LOL Ralph. I know almost nothing about duck or goose calling.


----------



## hassell (Feb 9, 2010)

prairiewolf said:


> I may have to do a goose call like I did the mini howler (get someone to review it). I dont know how to blow one and before I try to sell any I need to make sure they work ok. It sounds like a party horn to me LOL.
> 
> On my duck calls I have a good friend that tested them for me but he doesnt do goose call either.

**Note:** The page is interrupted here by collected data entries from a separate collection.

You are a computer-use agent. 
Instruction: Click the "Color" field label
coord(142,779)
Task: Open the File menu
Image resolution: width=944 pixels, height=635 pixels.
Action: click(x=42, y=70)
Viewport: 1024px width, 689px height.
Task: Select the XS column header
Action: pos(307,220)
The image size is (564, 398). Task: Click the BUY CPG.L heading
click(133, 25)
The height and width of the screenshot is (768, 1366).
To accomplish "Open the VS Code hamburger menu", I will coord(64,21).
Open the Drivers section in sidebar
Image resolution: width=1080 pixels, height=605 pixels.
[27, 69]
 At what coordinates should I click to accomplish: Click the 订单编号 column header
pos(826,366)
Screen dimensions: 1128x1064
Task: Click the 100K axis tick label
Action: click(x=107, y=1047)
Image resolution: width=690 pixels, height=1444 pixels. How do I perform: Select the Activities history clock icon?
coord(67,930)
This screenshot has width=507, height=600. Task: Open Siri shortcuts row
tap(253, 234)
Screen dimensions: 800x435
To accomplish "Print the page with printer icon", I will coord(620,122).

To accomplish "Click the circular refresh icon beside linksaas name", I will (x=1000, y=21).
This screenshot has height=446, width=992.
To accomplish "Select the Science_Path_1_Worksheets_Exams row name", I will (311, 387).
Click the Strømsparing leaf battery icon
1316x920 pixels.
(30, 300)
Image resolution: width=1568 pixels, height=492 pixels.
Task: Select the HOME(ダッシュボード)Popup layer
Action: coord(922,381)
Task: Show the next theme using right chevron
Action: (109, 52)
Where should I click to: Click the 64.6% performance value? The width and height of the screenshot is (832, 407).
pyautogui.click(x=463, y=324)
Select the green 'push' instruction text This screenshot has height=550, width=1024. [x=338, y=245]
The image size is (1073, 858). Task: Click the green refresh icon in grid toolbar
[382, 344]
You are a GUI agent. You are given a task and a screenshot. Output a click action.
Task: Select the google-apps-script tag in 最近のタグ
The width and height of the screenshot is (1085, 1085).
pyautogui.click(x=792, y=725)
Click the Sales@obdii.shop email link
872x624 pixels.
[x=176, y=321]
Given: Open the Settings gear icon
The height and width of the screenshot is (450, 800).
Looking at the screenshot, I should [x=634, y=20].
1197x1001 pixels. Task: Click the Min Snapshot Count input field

Time to find a friend that owns a farm.


----------



## prairiewolf (Feb 19, 2012)

hearing geese isnt the problem, making a call sound like on is(the actual blowing) from what I have experienced,goose and duck calls are alot harder to blow right then predator open reeds.Especially the goose.


----------



## Rick Howard (Feb 25, 2012)

A little history for those who are interested....... The first open reed predator calls were modified toneboards from duck calls. Too bad for me and Ed they are not used the same way. LOL


----------



## Antlerz22 (Apr 18, 2011)

Stonegod said:


> Are all duck and goose calls two part?


 Yes they are, the first part---- you call, the second part--- dont look up or have your mouth open afterwards.


----------



## prairiewolf (Feb 19, 2012)

yes all that I know of are 2 part. the wood is spectra ply with cocobolo bands.


----------



## Rick Howard (Feb 25, 2012)

Everything I have seen is 2 part also. I belong to a call making forum also and most of them make duck calls. Everything I have seen has a barrel and an insert. The insert contains the toneboard and the reed.


----------



## Ruger (Jan 22, 2011)

I don't know much about duck or goose calls, but that is a real nice looking call.


----------



## 220swift (Mar 2, 2011)

As usual Ed, beautiful calls!!!


----------



## prairiewolf (Feb 19, 2012)

Thanks guys for the compliments. Now I just need to find a good goose caller.


----------



## 220swift (Mar 2, 2011)

I'll PM you.


----------



## Mattuk (Oct 16, 2010)

Yet more great looking calls!


----------



## poe (Feb 10, 2010)

very nice looking set of calls


----------